Review

Break Point, Netflix, review: tennis head or not, you’ll be riveted

4/5

Netflix applies the Drive to Survive formula to tennis – and serves up a winner almost from the first point

Australian player Thanasi Kokkinakis, one of the tennis stars featured in Break Point
Australian player Thanasi Kokkinakis, one of the tennis stars featured in Break Point Credit: Netflix

The Netflix sporting documentary series Drive to Survive managed to make Formula 1 – to me the most contrived, dull "sport" ever devised – into gripping viewing. The film-makers, a company called Box-to-Box, realised that a good story, sporting or otherwise, depends on good characters. 

As such, Drive to Survive got the drivers and team heads to give frank, extended interviews, which they wove through the season’s races together with behind-the-scenes footage and lots of swearing. It was a podium finish – Drive to Survive has drummed up so much new interest in motor racing that, it’s been said, it has saved F1.

As night follows ratings success therefore, Drive to Survive’s winning blueprint is now being retrofitted to other sports, starting with tennis. Break Point (Netflix), a new 10-part documentary series (five episodes now; five more to come in June) follows a group of top tennis players on and off court across a year on the ATP (men’s) and WTA (women’s) tours.
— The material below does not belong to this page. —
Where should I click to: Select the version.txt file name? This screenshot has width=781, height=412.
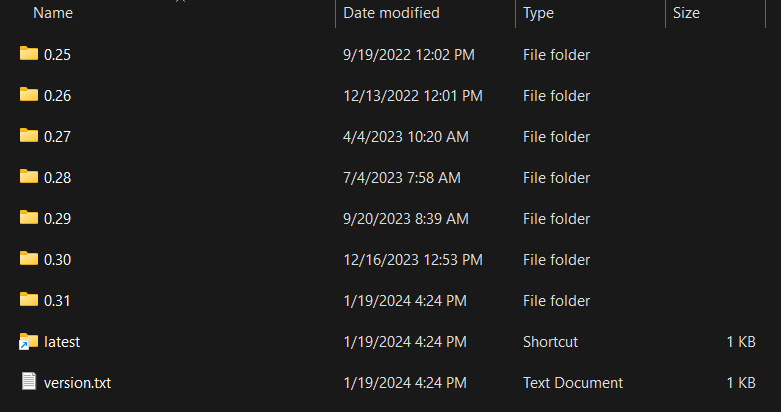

Each episode focusses on a particular player, trailing them as they suffer the slings and arrows of outrageous, fuzzy-balled fortune.

Break Point is, in the main, great, though it takes some time to find its rhythm. There’s the initial problem of where to pitch it – some viewers will be tennis heads, others won’t know their baseline from their tramline. Break Point looks to accommodate them all but this does lead to some egg-sucking grandma explanations. There’s also the inherent snag of trying to create excitement about the outcome of tournaments that have already taken place.

Like a canny tennis player, however, Break Point turns its most obvious weakness in to a strength. For whatever reasons, the biggest stars of the game – Nadal, Djokovic, Federer, Murray, even the new poster-boy Carlos Alcaraz – are featured only in passing. It means that most viewers will begin each episode thinking, "Who’s that?"

Yet by concentrating on players we don’t know – Maria Sakkari, Taylor Fritz, Matteo Berrettini – Break Point has secured extensive access and in addition, it can make nobodies somebodies, painting its character portraits on a blank canvas. After five seasons of Drive to Survive the film-makers know how to paint a character portrait: the editing in Break Point is so accomplished, the links between a player revealing their state of mind and then manifesting that state on court so adroit, that you’ll be rooting for people whose names you couldn’t spell within 20 minutes of having met them.

And they need your support, because my goodness, it’s not easy: hitting a yellow ball for a living turns out to be the most scalding self-reckoning imaginable. Out there on court you’re on your own. For the rest of us armchair GOATs, the drama behind the drama is riveting theatre.